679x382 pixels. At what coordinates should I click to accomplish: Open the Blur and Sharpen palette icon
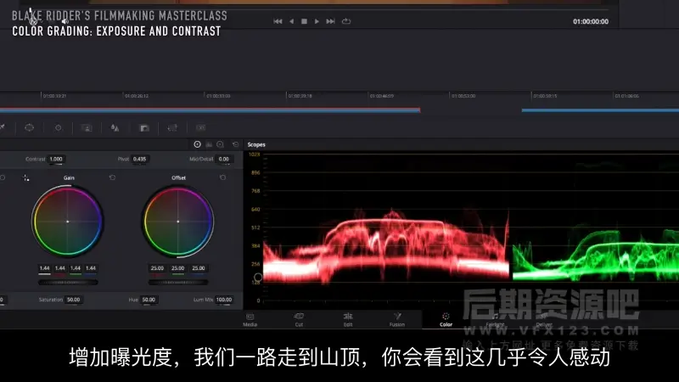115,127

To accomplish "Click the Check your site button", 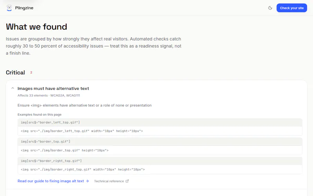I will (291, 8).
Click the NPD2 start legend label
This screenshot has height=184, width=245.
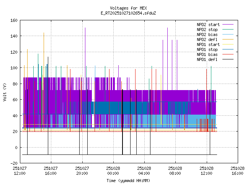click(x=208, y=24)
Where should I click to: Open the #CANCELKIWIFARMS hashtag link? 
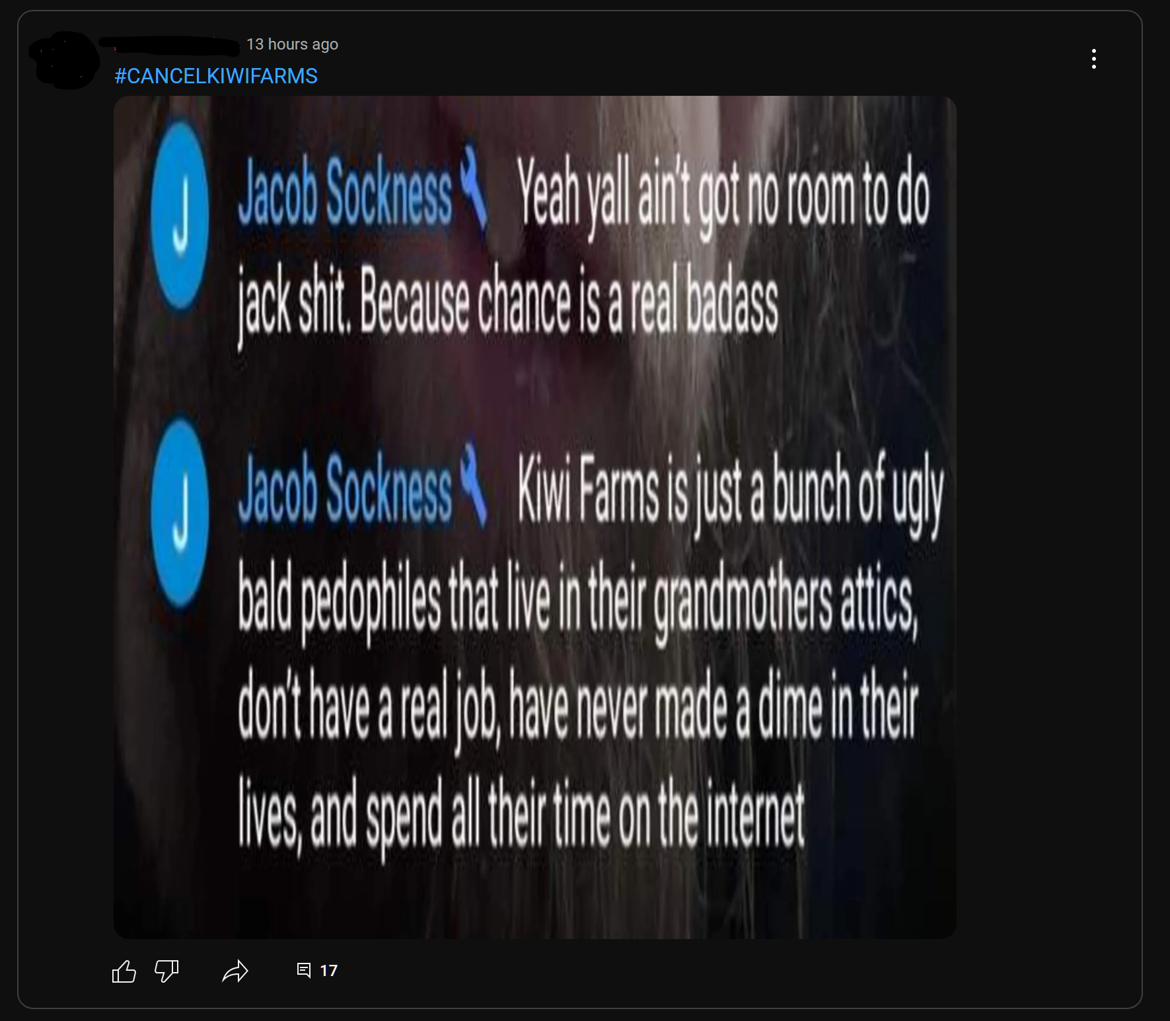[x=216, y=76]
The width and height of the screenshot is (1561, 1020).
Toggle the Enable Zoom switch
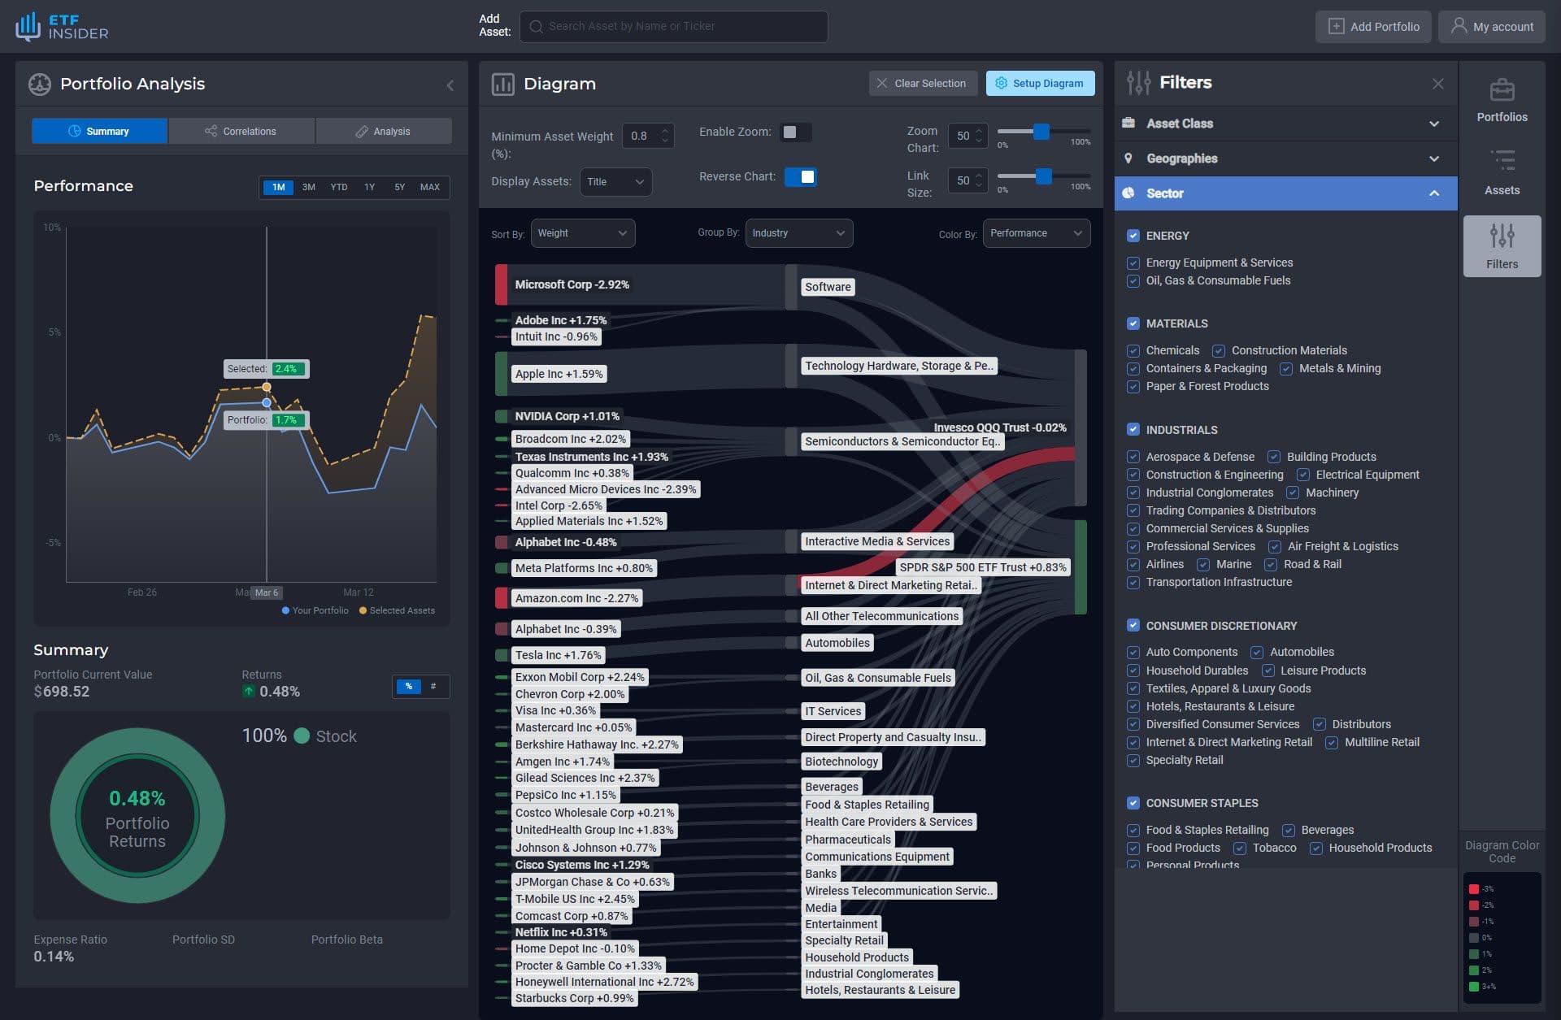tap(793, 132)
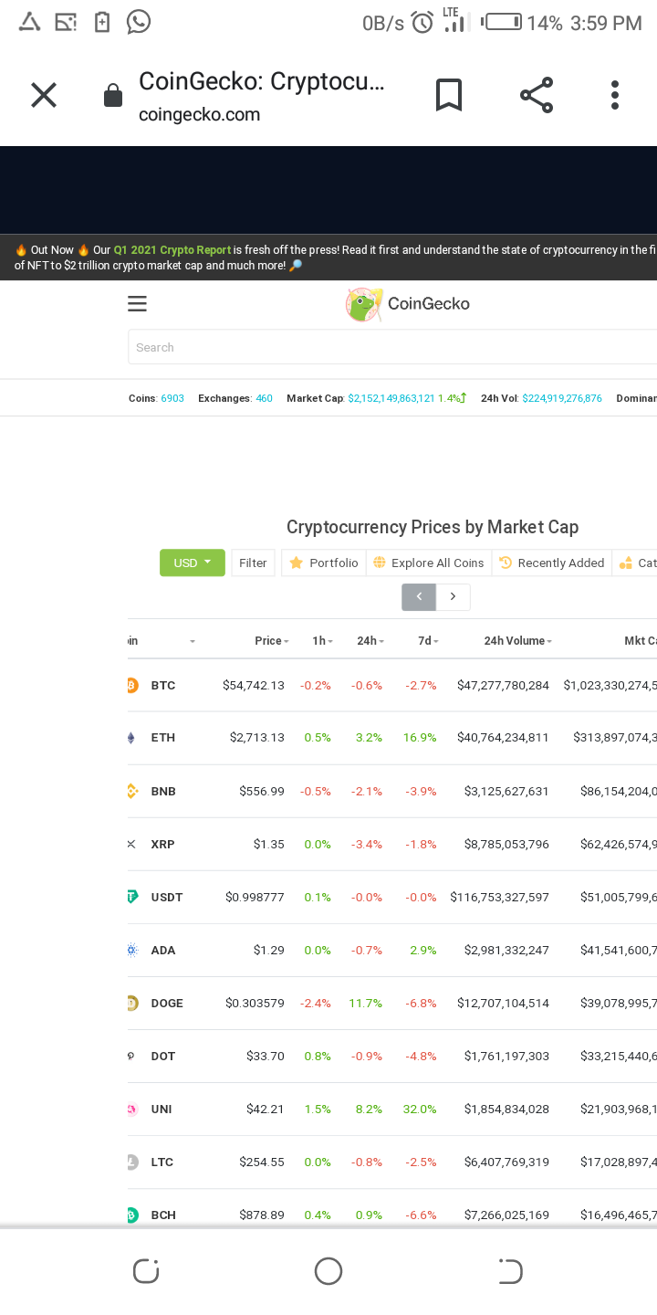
• • • • • • •
* ABOUT THIS EXERCISE *
Your answer must be exactly the lines from the one with "The width and" through the final line of the data, with no pictures in it.

* RESPONSE *
The width and height of the screenshot is (1561, 1020).
Toggle the Enable Zoom switch
tap(793, 132)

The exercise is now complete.